### Requirement
Please return the whole listing. Keep each line exactly the same.
Segment Start: Records supplied
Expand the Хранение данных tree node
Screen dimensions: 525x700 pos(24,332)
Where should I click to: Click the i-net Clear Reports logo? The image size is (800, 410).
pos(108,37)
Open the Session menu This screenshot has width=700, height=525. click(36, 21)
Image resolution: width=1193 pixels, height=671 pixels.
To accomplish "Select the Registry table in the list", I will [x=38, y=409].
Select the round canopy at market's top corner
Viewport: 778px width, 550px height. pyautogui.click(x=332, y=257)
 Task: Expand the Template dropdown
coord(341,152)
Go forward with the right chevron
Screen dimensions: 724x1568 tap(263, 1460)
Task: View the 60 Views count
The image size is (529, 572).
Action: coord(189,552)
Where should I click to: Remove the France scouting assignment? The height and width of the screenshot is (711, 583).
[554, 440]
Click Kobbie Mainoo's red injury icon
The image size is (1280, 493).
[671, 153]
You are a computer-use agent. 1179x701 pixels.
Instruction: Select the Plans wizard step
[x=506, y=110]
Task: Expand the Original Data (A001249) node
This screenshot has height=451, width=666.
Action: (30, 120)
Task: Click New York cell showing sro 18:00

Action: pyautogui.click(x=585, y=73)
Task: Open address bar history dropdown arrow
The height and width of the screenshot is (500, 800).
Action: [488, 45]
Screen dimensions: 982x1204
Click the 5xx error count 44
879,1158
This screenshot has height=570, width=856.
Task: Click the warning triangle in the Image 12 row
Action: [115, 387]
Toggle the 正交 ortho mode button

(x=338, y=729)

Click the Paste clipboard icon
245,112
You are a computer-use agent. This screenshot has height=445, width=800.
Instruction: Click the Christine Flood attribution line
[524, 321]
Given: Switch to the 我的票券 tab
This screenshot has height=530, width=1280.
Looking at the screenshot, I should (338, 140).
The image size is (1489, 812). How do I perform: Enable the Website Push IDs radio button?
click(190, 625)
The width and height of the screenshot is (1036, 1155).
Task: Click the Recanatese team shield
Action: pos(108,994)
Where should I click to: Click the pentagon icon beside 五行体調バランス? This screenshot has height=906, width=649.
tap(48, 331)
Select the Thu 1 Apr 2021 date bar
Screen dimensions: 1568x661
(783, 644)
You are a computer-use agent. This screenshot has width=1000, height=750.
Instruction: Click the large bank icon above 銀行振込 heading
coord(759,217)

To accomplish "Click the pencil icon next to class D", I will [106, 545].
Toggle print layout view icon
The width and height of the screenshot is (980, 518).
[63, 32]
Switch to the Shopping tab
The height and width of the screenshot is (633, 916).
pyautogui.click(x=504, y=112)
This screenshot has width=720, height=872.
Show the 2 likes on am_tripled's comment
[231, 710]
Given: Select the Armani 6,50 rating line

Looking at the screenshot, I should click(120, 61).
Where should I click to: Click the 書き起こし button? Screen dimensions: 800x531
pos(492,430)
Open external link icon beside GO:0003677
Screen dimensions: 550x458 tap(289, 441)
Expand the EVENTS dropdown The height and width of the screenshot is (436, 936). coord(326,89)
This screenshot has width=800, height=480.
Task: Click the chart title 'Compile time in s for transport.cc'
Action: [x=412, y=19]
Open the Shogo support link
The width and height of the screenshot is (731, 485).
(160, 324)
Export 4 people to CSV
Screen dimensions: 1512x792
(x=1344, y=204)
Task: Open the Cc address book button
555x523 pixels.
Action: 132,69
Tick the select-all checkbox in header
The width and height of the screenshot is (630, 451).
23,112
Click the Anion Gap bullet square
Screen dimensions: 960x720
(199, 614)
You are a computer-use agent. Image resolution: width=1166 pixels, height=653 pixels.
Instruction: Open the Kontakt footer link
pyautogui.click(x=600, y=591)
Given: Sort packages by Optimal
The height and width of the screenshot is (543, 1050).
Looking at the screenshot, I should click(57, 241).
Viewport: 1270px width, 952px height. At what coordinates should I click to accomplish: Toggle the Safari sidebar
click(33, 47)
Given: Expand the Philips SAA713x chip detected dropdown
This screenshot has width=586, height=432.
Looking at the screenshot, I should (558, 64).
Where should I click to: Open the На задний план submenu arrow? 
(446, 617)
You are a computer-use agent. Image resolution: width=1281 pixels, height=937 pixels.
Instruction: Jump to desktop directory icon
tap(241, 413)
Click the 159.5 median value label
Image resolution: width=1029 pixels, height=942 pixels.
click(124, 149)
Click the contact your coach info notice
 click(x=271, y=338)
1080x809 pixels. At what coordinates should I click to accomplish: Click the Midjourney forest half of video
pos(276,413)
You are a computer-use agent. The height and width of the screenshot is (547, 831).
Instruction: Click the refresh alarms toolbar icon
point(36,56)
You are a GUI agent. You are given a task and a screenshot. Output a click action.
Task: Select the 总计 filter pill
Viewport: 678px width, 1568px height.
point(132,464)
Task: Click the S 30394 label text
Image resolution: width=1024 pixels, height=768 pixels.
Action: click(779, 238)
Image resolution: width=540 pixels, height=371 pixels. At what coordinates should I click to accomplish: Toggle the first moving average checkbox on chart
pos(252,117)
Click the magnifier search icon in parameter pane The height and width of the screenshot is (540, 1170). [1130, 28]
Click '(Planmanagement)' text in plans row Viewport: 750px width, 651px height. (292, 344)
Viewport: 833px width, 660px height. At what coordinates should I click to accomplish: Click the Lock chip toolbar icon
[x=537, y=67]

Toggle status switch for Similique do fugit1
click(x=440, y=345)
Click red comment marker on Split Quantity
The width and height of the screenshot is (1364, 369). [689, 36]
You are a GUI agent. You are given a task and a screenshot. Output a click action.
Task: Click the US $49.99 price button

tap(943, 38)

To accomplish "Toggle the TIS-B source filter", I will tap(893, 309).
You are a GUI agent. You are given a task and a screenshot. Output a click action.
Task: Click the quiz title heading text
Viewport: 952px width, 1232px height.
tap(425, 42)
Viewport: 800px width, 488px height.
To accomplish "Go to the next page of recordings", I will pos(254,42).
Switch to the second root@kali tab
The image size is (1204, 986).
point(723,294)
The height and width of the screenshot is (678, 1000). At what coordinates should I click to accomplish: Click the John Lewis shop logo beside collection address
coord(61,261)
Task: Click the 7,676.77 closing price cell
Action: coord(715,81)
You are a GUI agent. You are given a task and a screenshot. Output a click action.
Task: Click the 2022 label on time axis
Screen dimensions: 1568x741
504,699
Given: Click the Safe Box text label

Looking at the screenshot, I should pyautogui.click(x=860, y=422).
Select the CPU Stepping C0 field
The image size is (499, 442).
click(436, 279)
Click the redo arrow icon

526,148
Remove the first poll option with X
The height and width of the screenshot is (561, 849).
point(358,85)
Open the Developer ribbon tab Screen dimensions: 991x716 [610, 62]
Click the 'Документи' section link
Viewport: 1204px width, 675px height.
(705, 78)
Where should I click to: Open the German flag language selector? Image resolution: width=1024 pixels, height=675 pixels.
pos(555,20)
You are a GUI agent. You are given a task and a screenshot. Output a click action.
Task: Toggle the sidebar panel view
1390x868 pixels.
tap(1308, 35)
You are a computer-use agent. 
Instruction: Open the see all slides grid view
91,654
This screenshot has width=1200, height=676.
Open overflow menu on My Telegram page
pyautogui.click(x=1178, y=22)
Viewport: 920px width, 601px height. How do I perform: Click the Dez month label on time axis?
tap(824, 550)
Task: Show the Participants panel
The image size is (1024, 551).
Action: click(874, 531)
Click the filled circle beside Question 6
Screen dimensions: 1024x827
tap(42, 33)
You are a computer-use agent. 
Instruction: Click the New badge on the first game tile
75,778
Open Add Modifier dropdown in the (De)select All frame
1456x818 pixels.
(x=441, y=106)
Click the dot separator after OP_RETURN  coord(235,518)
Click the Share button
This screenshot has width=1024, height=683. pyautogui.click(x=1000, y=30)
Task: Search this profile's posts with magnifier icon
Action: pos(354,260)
Segment End: Records supplied
### Task result
Expand the Хранение данных tree node
Screen dimensions: 525x700 pos(24,332)
Where should I click to: Click the i-net Clear Reports logo? The image size is (800, 410).
pos(108,37)
Open the Session menu This screenshot has width=700, height=525. click(36, 21)
Image resolution: width=1193 pixels, height=671 pixels.
To accomplish "Select the Registry table in the list", I will [x=38, y=409].
Select the round canopy at market's top corner
Viewport: 778px width, 550px height. pyautogui.click(x=332, y=257)
 Task: Expand the Template dropdown
coord(341,152)
Go forward with the right chevron
Screen dimensions: 724x1568 tap(263, 1460)
Task: View the 60 Views count
The image size is (529, 572).
Action: coord(189,552)
Where should I click to: Remove the France scouting assignment? The height and width of the screenshot is (711, 583).
[554, 440]
Click Kobbie Mainoo's red injury icon
The image size is (1280, 493).
[671, 153]
You are a computer-use agent. 1179x701 pixels.
Instruction: Select the Plans wizard step
[x=506, y=110]
Task: Expand the Original Data (A001249) node
This screenshot has height=451, width=666.
Action: (30, 120)
Task: Click New York cell showing sro 18:00

Action: pyautogui.click(x=585, y=73)
Task: Open address bar history dropdown arrow
The height and width of the screenshot is (500, 800).
Action: [488, 45]
Screen dimensions: 982x1204
Click the 5xx error count 44
879,1158
This screenshot has height=570, width=856.
Task: Click the warning triangle in the Image 12 row
Action: [115, 387]
Toggle the 正交 ortho mode button

(x=338, y=729)

Click the Paste clipboard icon
245,112
You are a computer-use agent. This screenshot has height=445, width=800.
Instruction: Click the Christine Flood attribution line
[524, 321]
Given: Switch to the 我的票券 tab
This screenshot has height=530, width=1280.
Looking at the screenshot, I should (338, 140).
The image size is (1489, 812). How do I perform: Enable the Website Push IDs radio button?
click(190, 625)
The width and height of the screenshot is (1036, 1155).
Task: Click the Recanatese team shield
Action: pos(108,994)
Where should I click to: Click the pentagon icon beside 五行体調バランス? This screenshot has height=906, width=649.
tap(48, 331)
Select the Thu 1 Apr 2021 date bar
Screen dimensions: 1568x661
(783, 644)
You are a computer-use agent. This screenshot has width=1000, height=750.
Instruction: Click the large bank icon above 銀行振込 heading
coord(759,217)

To accomplish "Click the pencil icon next to class D", I will [106, 545].
Toggle print layout view icon
The width and height of the screenshot is (980, 518).
[63, 32]
Switch to the Shopping tab
The height and width of the screenshot is (633, 916).
pyautogui.click(x=504, y=112)
This screenshot has width=720, height=872.
Show the 2 likes on am_tripled's comment
[231, 710]
Given: Select the Armani 6,50 rating line

Looking at the screenshot, I should click(120, 61).
Where should I click to: Click the 書き起こし button? Screen dimensions: 800x531
pos(492,430)
Open external link icon beside GO:0003677
Screen dimensions: 550x458 tap(289, 441)
Expand the EVENTS dropdown The height and width of the screenshot is (436, 936). coord(326,89)
This screenshot has width=800, height=480.
Task: Click the chart title 'Compile time in s for transport.cc'
Action: [x=412, y=19]
Open the Shogo support link
The width and height of the screenshot is (731, 485).
(160, 324)
Export 4 people to CSV
Screen dimensions: 1512x792
(x=1344, y=204)
Task: Open the Cc address book button
555x523 pixels.
Action: 132,69
Tick the select-all checkbox in header
The width and height of the screenshot is (630, 451).
23,112
Click the Anion Gap bullet square
Screen dimensions: 960x720
(199, 614)
You are a computer-use agent. Image resolution: width=1166 pixels, height=653 pixels.
Instruction: Open the Kontakt footer link
pyautogui.click(x=600, y=591)
Given: Sort packages by Optimal
The height and width of the screenshot is (543, 1050).
Looking at the screenshot, I should click(57, 241).
Viewport: 1270px width, 952px height. At what coordinates should I click to accomplish: Toggle the Safari sidebar
click(33, 47)
Given: Expand the Philips SAA713x chip detected dropdown
This screenshot has width=586, height=432.
Looking at the screenshot, I should (558, 64).
Where should I click to: Open the На задний план submenu arrow? 
(446, 617)
You are a computer-use agent. Image resolution: width=1281 pixels, height=937 pixels.
Instruction: Jump to desktop directory icon
tap(241, 413)
Click the 159.5 median value label
Image resolution: width=1029 pixels, height=942 pixels.
click(124, 149)
Click the contact your coach info notice
 click(x=271, y=338)
1080x809 pixels. At what coordinates should I click to accomplish: Click the Midjourney forest half of video
pos(276,413)
You are a computer-use agent. The height and width of the screenshot is (547, 831).
Instruction: Click the refresh alarms toolbar icon
point(36,56)
You are a GUI agent. You are given a task and a screenshot. Output a click action.
Task: Select the 总计 filter pill
Viewport: 678px width, 1568px height.
point(132,464)
Task: Click the S 30394 label text
Image resolution: width=1024 pixels, height=768 pixels.
Action: click(779, 238)
Image resolution: width=540 pixels, height=371 pixels. At what coordinates should I click to accomplish: Toggle the first moving average checkbox on chart
pos(252,117)
Click the magnifier search icon in parameter pane The height and width of the screenshot is (540, 1170). [1130, 28]
Click '(Planmanagement)' text in plans row Viewport: 750px width, 651px height. (292, 344)
Viewport: 833px width, 660px height. At what coordinates should I click to accomplish: Click the Lock chip toolbar icon
[x=537, y=67]

Toggle status switch for Similique do fugit1
click(x=440, y=345)
Click red comment marker on Split Quantity
The width and height of the screenshot is (1364, 369). [689, 36]
You are a GUI agent. You are given a task and a screenshot. Output a click action.
Task: Click the US $49.99 price button

tap(943, 38)

To accomplish "Toggle the TIS-B source filter", I will tap(893, 309).
You are a GUI agent. You are given a task and a screenshot. Output a click action.
Task: Click the quiz title heading text
Viewport: 952px width, 1232px height.
tap(425, 42)
Viewport: 800px width, 488px height.
To accomplish "Go to the next page of recordings", I will pos(254,42).
Switch to the second root@kali tab
The image size is (1204, 986).
point(723,294)
The height and width of the screenshot is (678, 1000). At what coordinates should I click to accomplish: Click the John Lewis shop logo beside collection address
coord(61,261)
Task: Click the 7,676.77 closing price cell
Action: coord(715,81)
You are a GUI agent. You are given a task and a screenshot. Output a click action.
Task: Click the 2022 label on time axis
Screen dimensions: 1568x741
504,699
Given: Click the Safe Box text label

Looking at the screenshot, I should pyautogui.click(x=860, y=422).
Select the CPU Stepping C0 field
The image size is (499, 442).
click(436, 279)
Click the redo arrow icon

526,148
Remove the first poll option with X
The height and width of the screenshot is (561, 849).
point(358,85)
Open the Developer ribbon tab Screen dimensions: 991x716 [610, 62]
Click the 'Документи' section link
Viewport: 1204px width, 675px height.
(705, 78)
Where should I click to: Open the German flag language selector? Image resolution: width=1024 pixels, height=675 pixels.
pos(555,20)
You are a GUI agent. You are given a task and a screenshot. Output a click action.
Task: Toggle the sidebar panel view
1390x868 pixels.
tap(1308, 35)
You are a computer-use agent. 
Instruction: Open the see all slides grid view
91,654
This screenshot has width=1200, height=676.
Open overflow menu on My Telegram page
pyautogui.click(x=1178, y=22)
Viewport: 920px width, 601px height. How do I perform: Click the Dez month label on time axis?
tap(824, 550)
Task: Show the Participants panel
The image size is (1024, 551).
Action: click(874, 531)
Click the filled circle beside Question 6
Screen dimensions: 1024x827
tap(42, 33)
You are a computer-use agent. 
Instruction: Click the New badge on the first game tile
75,778
Open Add Modifier dropdown in the (De)select All frame
1456x818 pixels.
(x=441, y=106)
Click the dot separator after OP_RETURN  coord(235,518)
Click the Share button
This screenshot has width=1024, height=683. pyautogui.click(x=1000, y=30)
Task: Search this profile's posts with magnifier icon
Action: pos(354,260)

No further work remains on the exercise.